INSTRUCTIONS FOR THE TASK:
Find the line with "You are a GUI" in the entries below, then output every line from it down to the line with "Open the Terms & Conditions link", exactly and with no pictures.

AVAILABLE RECORDS:
BEGIN

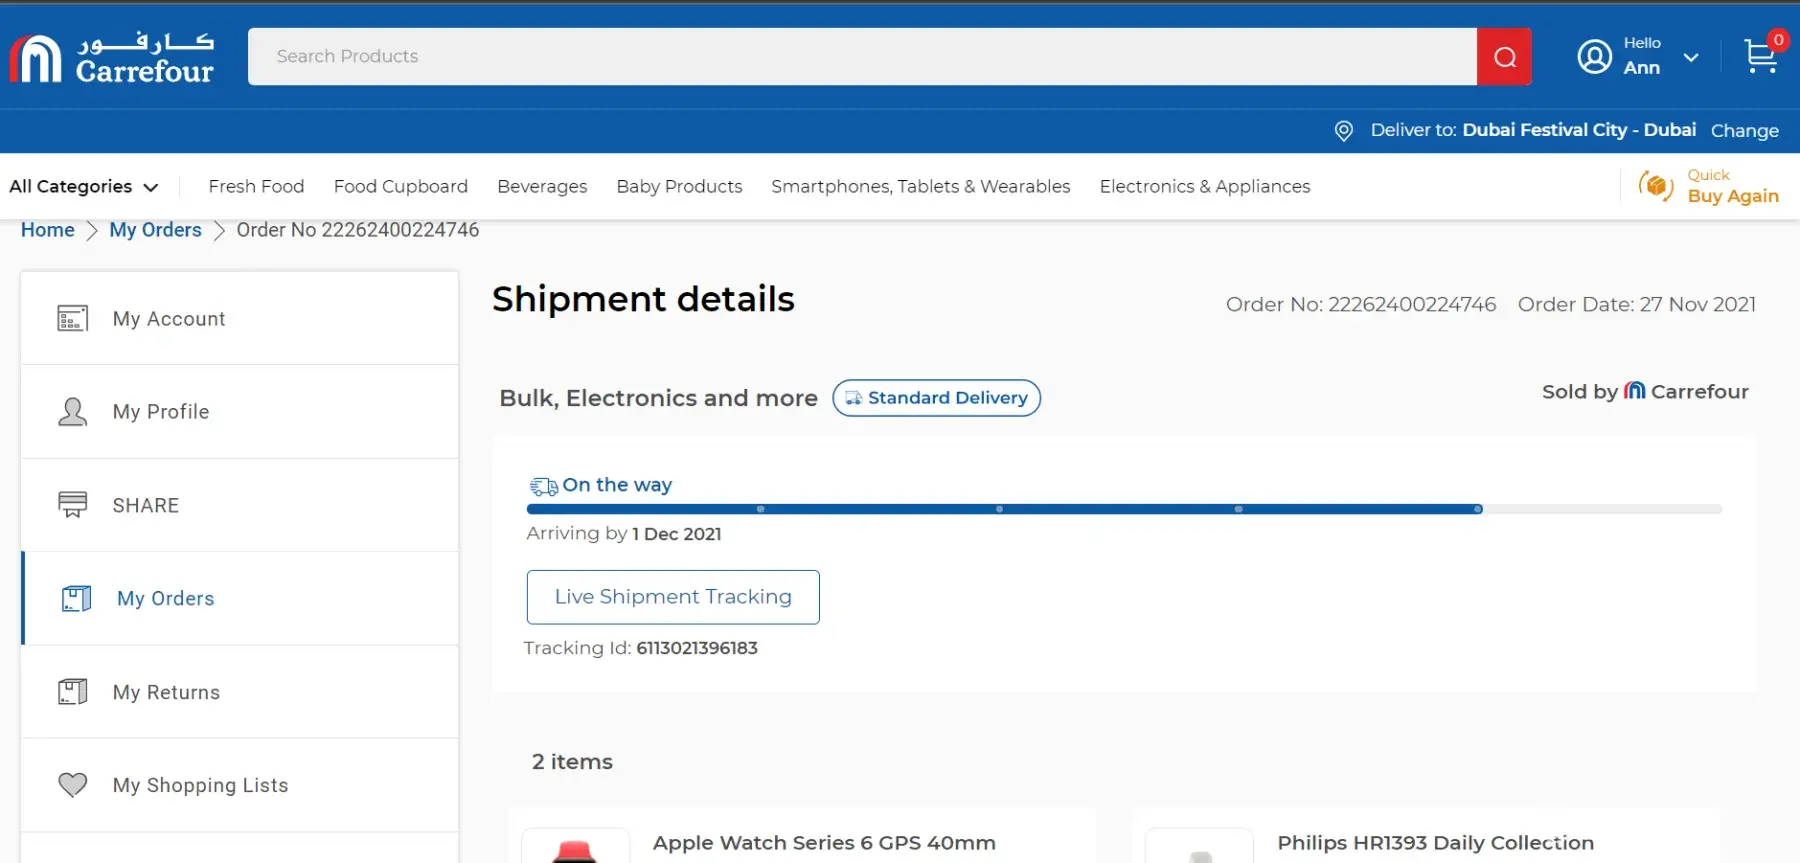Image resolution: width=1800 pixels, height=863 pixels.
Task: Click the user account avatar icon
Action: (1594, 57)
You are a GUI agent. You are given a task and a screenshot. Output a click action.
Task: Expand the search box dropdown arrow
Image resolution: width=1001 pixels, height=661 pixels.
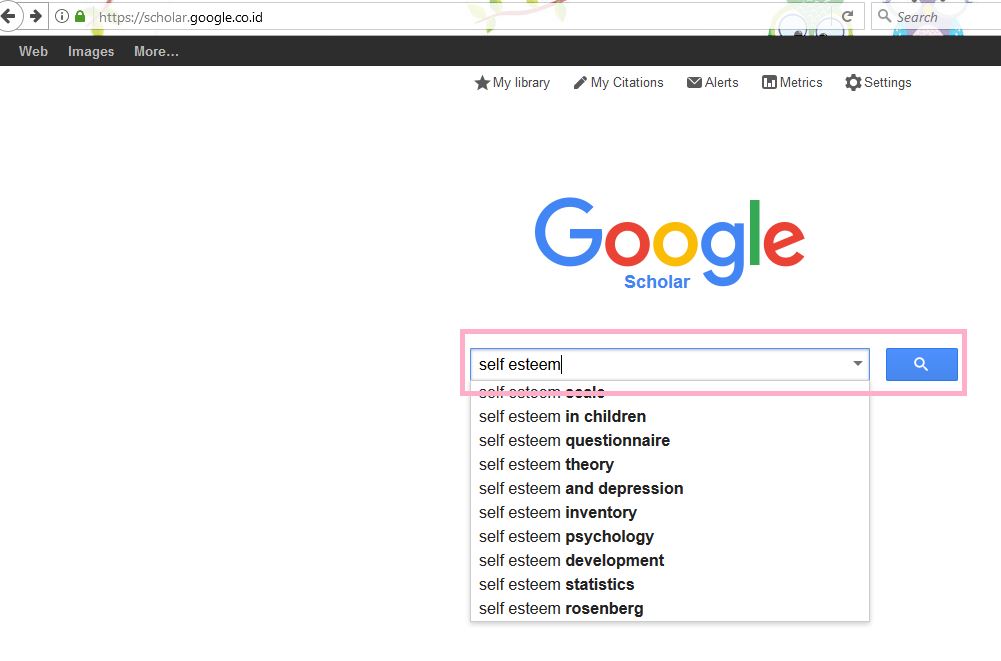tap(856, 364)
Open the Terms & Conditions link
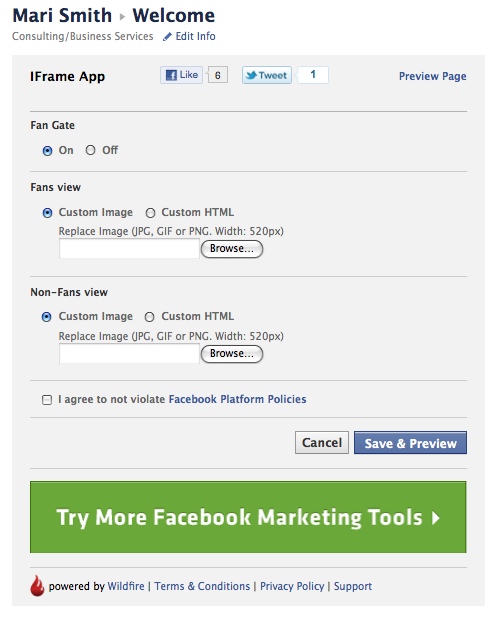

END
BEGIN

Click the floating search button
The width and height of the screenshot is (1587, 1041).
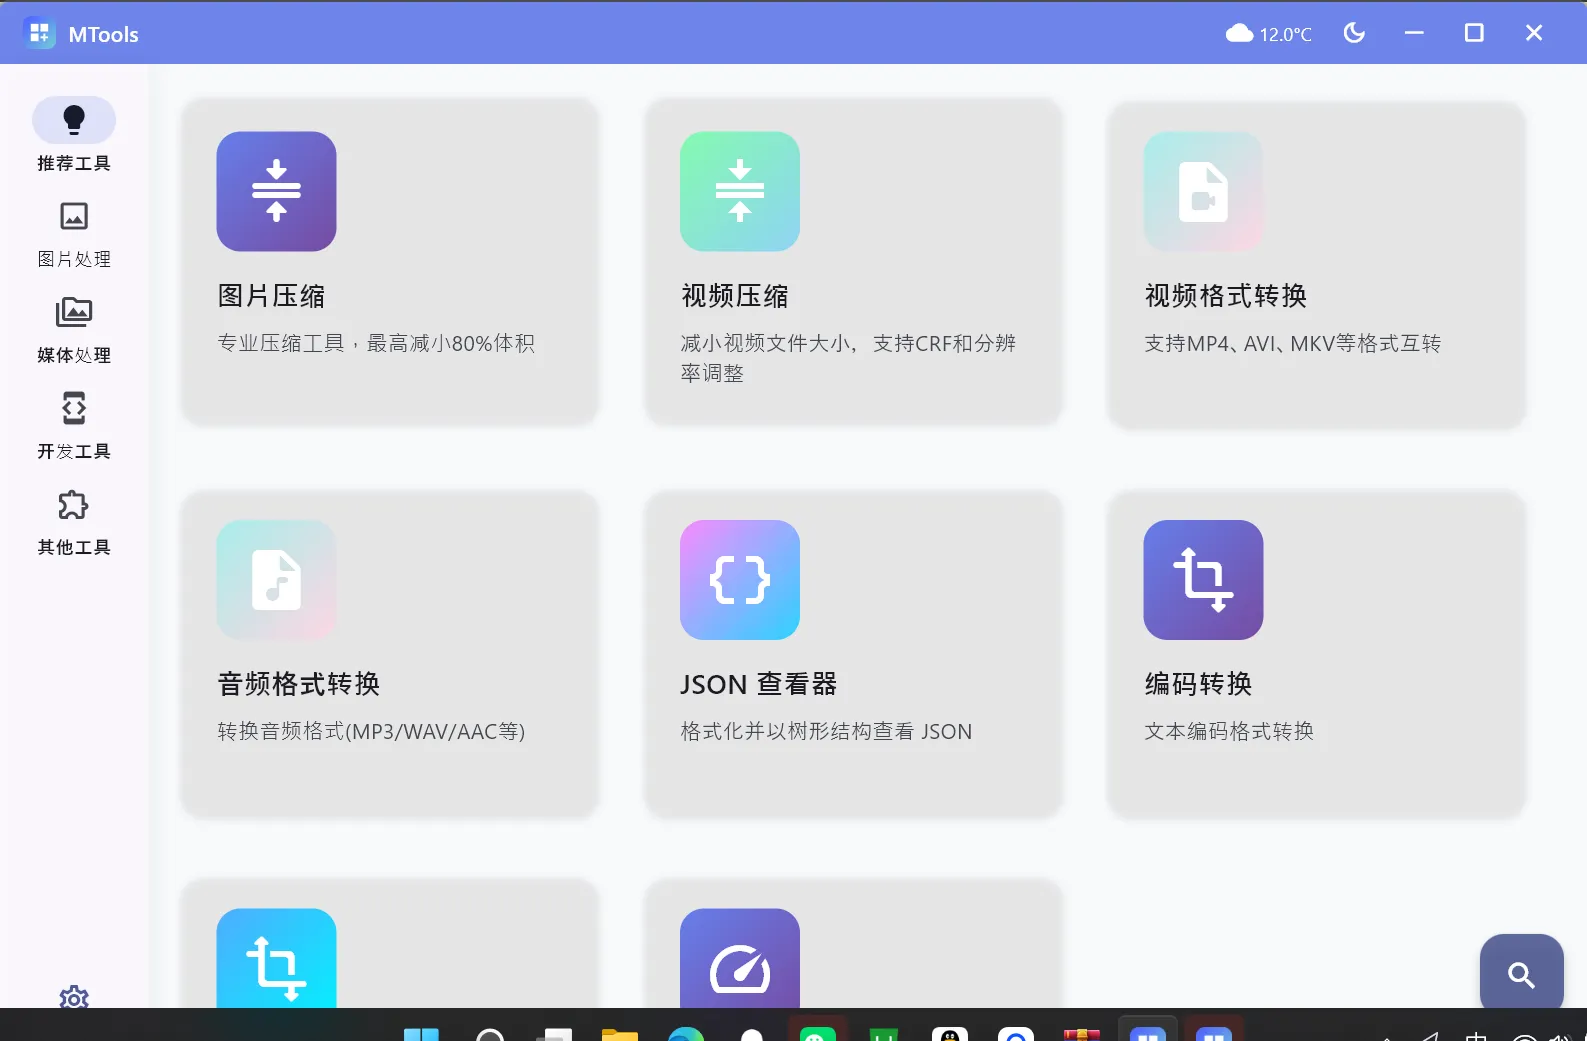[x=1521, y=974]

END

EXPECTED OUTPUT:
You are a GUI agent. You are given a task and a screenshot. Output a click action.
Task: Expand the search box dropdown arrow
Image resolution: width=1001 pixels, height=661 pixels.
tap(856, 364)
Open the Terms & Conditions link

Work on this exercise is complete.